> They're obviously different things. The what that is working is not necessaril...

quesera · on Dec 27, 2017

As an aside, is there a name for this purposeful perspective of strict literalism?

I say "purposeful" because -- while you're obviously knowledgeable about the subject matter -- it can't have failed to occur to you that this approach cannot succeed outside of a very structured context.

(Discussion of whether our conversation was within or without that context omitted, though it might have been the only important discussion possible)

Is this a subcategory of the formal language / langsec efforts? Just standard standards-writing practice? Something else?

zAy0LfpBZLC8mAC · on Dec 27, 2017

> As an aside, is there a name for this purposeful perspective of strict literalism?

Correctness?

> I say "purposeful" because -- while you're obviously knowledgeable about the subject matter -- it can't have failed to occur to you that this approach cannot succeed outside of a very structured context.

Erm ... which is why I am applying it to the extraordinarily structured context of formal languages, protocol specifications, and computer software?!

> Is this a subcategory of the formal language / langsec efforts? Just standard standards-writing practice? Something else?

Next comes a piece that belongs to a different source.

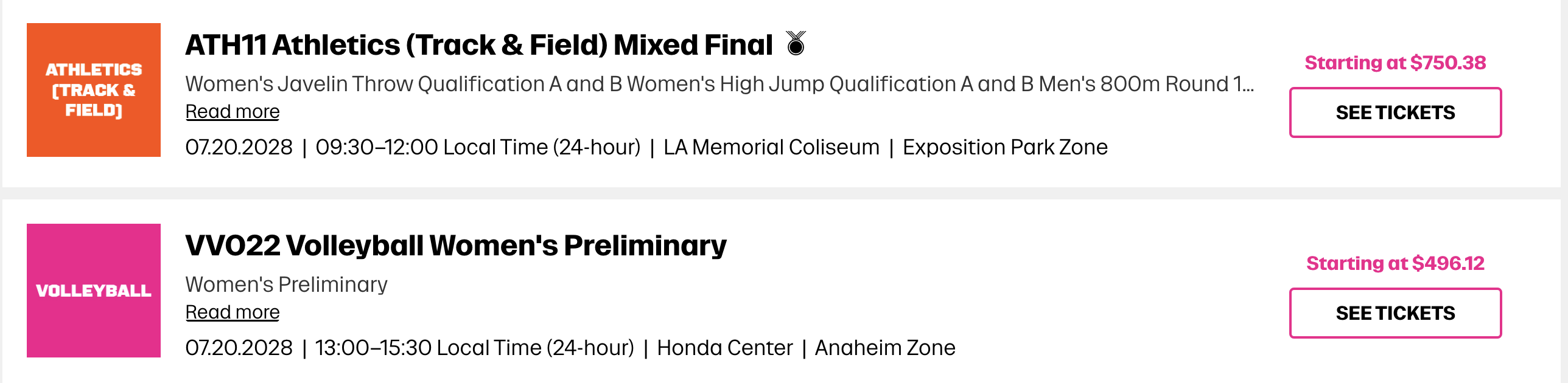
Task: Click the medal icon beside ATH11 title
Action: (x=796, y=44)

I would say the langsec efforts are an attempt to raise awareness that sloppy thinking about semantics is the root of a major proportion of vulnerabilities, to establish a label for this problem, and to try and establish some sort of best practices for avoiding such problems. Good standards-writing for protocols is, of course, extremely literal, as protocol implementations necessarily will be, so any ambiguity in the standard will result in interoperability problems and possibly vulnerabilities as a result, and in the long run to unnecessary complexity as people try to plaster over the differences in interpretation between implementations to improve interoperability, thus increasing the probability for vulnerabilities even further.

quesera · on Dec 27, 2017

But you're not correct. You're doggedly and dogmatically wrong, in the only context that matters, which is the one in which this conversation was spawned.

Again, if for the purposes of the spec, you want to apply the label "FQDN DNS name" to "8.8.8.8", that's fine and great. You can also call it a "finalized mapping token" (which has the advantage of being literally correct), or a "turtle" (which would be surprising but not misleading).

But applying a label to the data does not change the nature of the data. In the larger context, the data was created as a text representation of an IP address, was never used in a DNS context, and the concept of "fully-qualified" doesn't have a lot of meaning where there is no process by which to further qualify any partial tokens.

It remains a textual representation of an IP address, even if it is used in a different context. Just as "Alice" remains a first name even if it is mislabeled or misused.

Of course, data can fit the validation criteria for multiple types, and it can be misused. "Alice" is a first name, but it is also a valid hostname. It is not a hostname just by virtue of being validly parseable as such. And if I wanted to know the first names of people here at HN, but asked for their hostnames, I would generally not get the answer I wanted.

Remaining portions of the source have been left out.